As a thought experiment, imagine that the FED creates a cryptocurrency version of a 30-year Treasury bond. It functions exactly like any other cryptocurrency, except you get a check every year for holding in. Why would you buy BTC which pays nothing?
It is nice that you acknowledge that BTC and the original stablecoins were “useless”. But you can’t just build an “algorithmic central bank” that maintains an USD exchange rate without 1-1 USD currency reserves. If you run out of reserves, then you have no way to maintain your peg.
But still, it is not impossible that some crypto company out there is actually going to create something of value. But there is no point in investing that that company either. The whole point of DeFi is that no single company is able to create a choke point and extract rents. It is hard to see how anyone can create something decentralized and useful that can’t be immediately repurposed.
It is really hard to look at crypto and remain confident that it is eventually going to collapse. The numbers look really big (BTC has $4B USD traded each day!), and it keeps not collapsing. It is impossible to ignore that crypto’s understanding of how the economy works is, in some ways, absolutely incorrect. But it is hard to stick with what you know to be true when people you trust (Noah) give ideas they know to be false credence. It is hard not to buy into the groupthink, just a little.
But these numbers are absolutely miniscule compared to the economy as a whole. Bubbles always seem to take longer than we expect to collapse. In the end a vast number of people are going to end up loosing money, and a tiny number of people will luck out.
What if Ponzi schemes and speculative bubbles...only DECENTRALIZED?!?!??*
* Decentralization may not apply to actually cashing out your 69420% gains.
I found the following to be a fantastic primer on NFTs and the various issues surrounding them. The video is dense and fast paced, and yet clear throughout, despite a running time of over two hours:
https://youtu.be/YQ_xWvX1n9g
Funnily enough, I watched this video yesterday after reading this post and the video made me understand waaaay more of what was mentioned here.

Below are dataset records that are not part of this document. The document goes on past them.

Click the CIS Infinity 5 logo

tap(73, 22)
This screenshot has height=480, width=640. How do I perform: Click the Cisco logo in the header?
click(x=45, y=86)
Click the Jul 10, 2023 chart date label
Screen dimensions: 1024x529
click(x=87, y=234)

The perspective of the video had none of the optimism though.
The Onion predicted cryptocurrency in 2008:
https://www.theonion.com/recession-plagued-nation-demands-new-bubble-to-invest-i-1819569940
Ming's is one theory: DeFi.
Another theory: banksters realized in late 2019 that they could short Grayscale bitcoin and buy actual bitcoin, and make 20% every 6 months risk free.
Then in late 2020, the other banksters realized Bitcoin was outperforming all other asset classes and started to buy in, with Musk jumping in on January 2021.

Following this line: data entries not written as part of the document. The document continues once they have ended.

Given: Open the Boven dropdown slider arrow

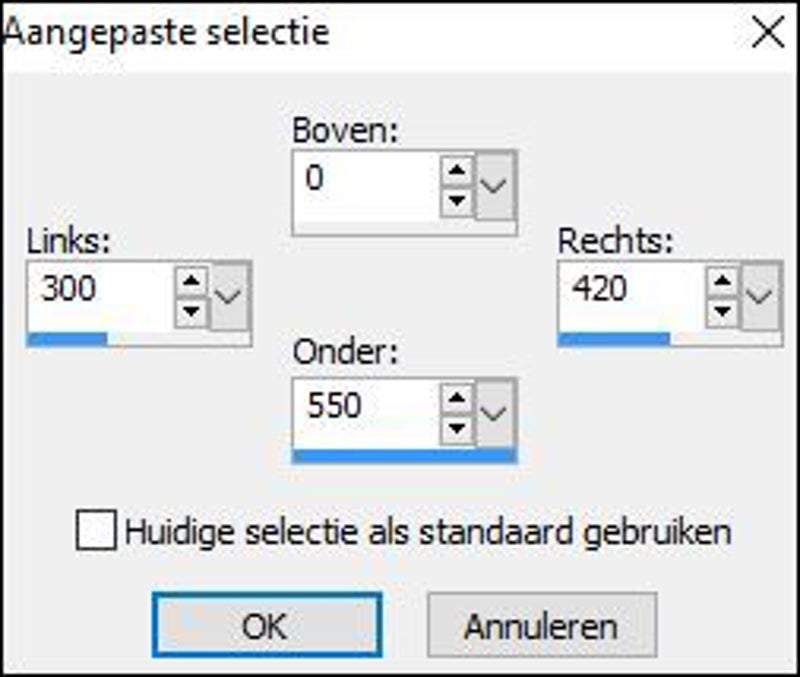Looking at the screenshot, I should point(495,185).
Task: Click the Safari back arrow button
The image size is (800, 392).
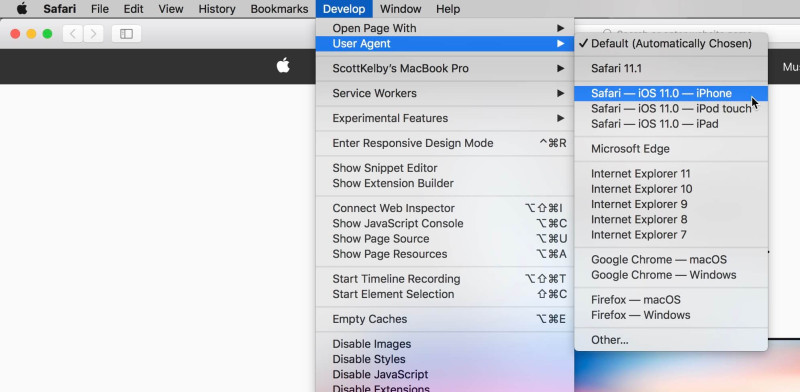Action: click(x=73, y=34)
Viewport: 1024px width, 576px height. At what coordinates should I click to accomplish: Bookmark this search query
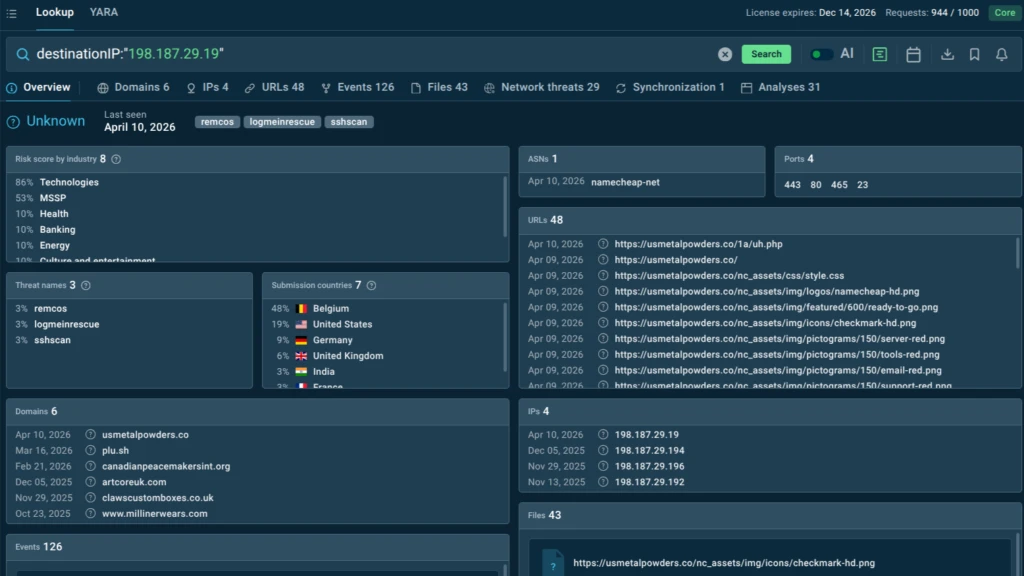[x=974, y=54]
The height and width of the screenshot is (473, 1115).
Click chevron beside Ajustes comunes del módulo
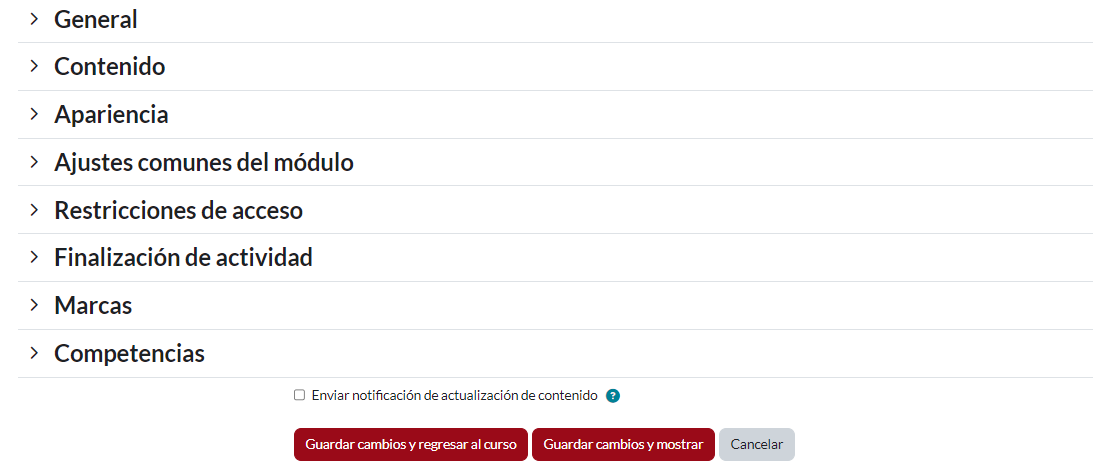[34, 162]
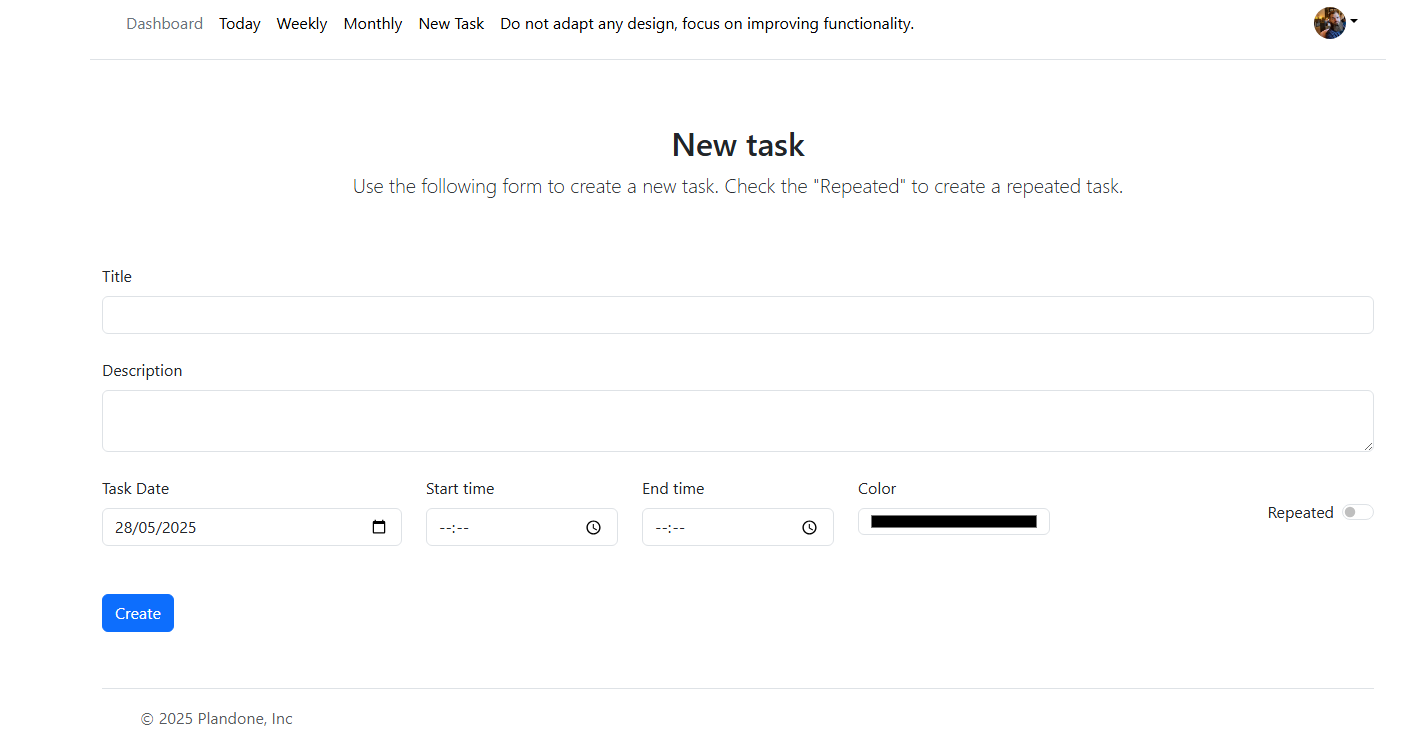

The story now is that there are no more realistic large pools of money to tap into, and a potential Fed fight against inflation is crashing all of the speculative markets from SPACs to EVs to money-losing tech to crypto.
"For normies." Sure. The "crypto community" is a massive cult that has been remarkably good at extracting cash for a handful of lucky gamblers in the last couple of years. A few of its wealthiest backers are spending a ton on advertisements and celebrity endorsements to add legitimacy. They're hoping to jack up the value again so they can unload everything at a profit. It's a massive, unregulated pump-and-dump scheme, and hundreds of thousands are buying into it. It will crash hard soon, lots of people will go broke, there will be massive political incentive to ban it or regulate it. Then that'll be that. No more "DeFi" or fucking whatever.
I'm a big believer in crypto because when governments fall, anarchy reigns and there is chaos everywhere, I will be living high on the hog due to my ability to go onto the Internet to access my crypto currency wallet and use it to pay for Doordash deliveries and my Netflix subscription.